TO DO: The answer must consist solely of the lines from the one with "You are a GUI" through the last line of the data, copied exactly, with no pictures.

━━━ DATA TO USE ━━━

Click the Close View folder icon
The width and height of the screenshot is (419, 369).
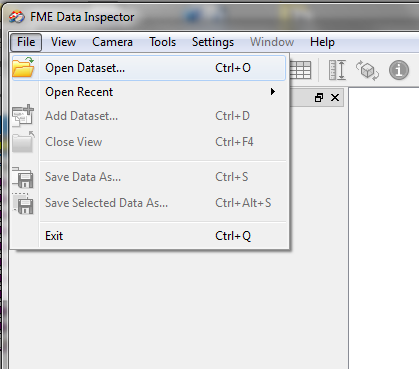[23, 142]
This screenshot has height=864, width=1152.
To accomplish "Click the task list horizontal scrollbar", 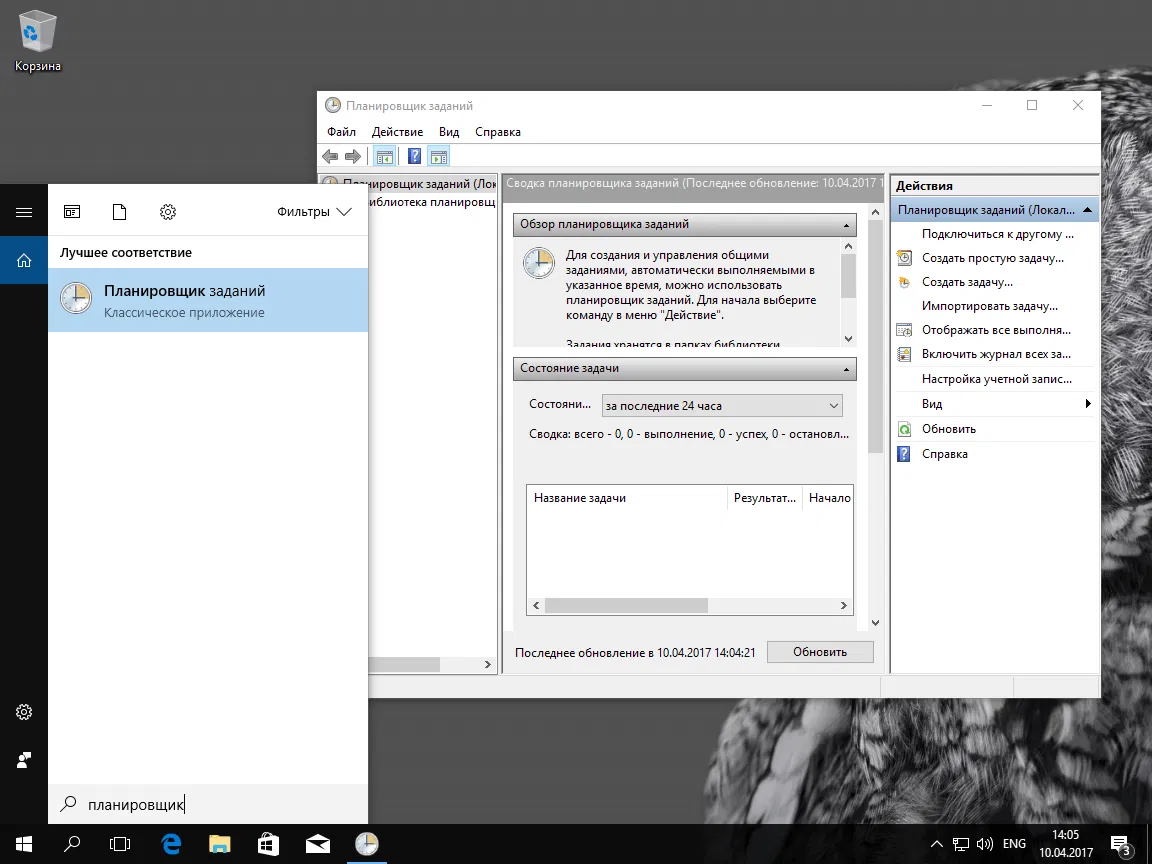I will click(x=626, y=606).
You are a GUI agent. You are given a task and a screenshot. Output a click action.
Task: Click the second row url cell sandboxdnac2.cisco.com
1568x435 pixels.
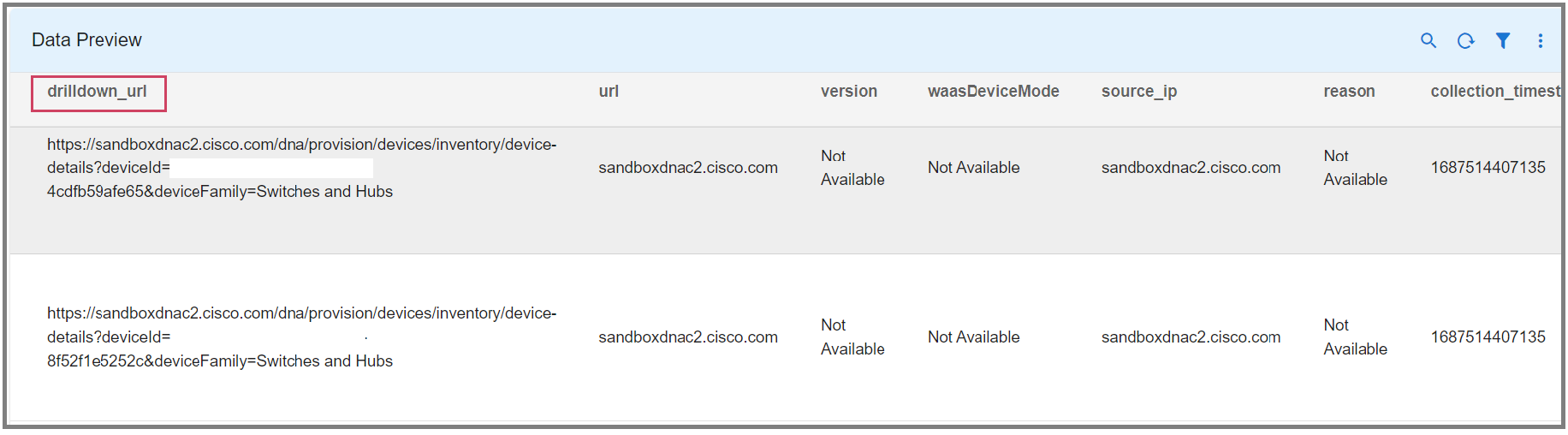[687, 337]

━━━

RESPONSE:
You are a GUI agent. You are given a task and a screenshot. Output a click action.
Task: Click the second row url cell sandboxdnac2.cisco.com
1568x435 pixels.
[687, 337]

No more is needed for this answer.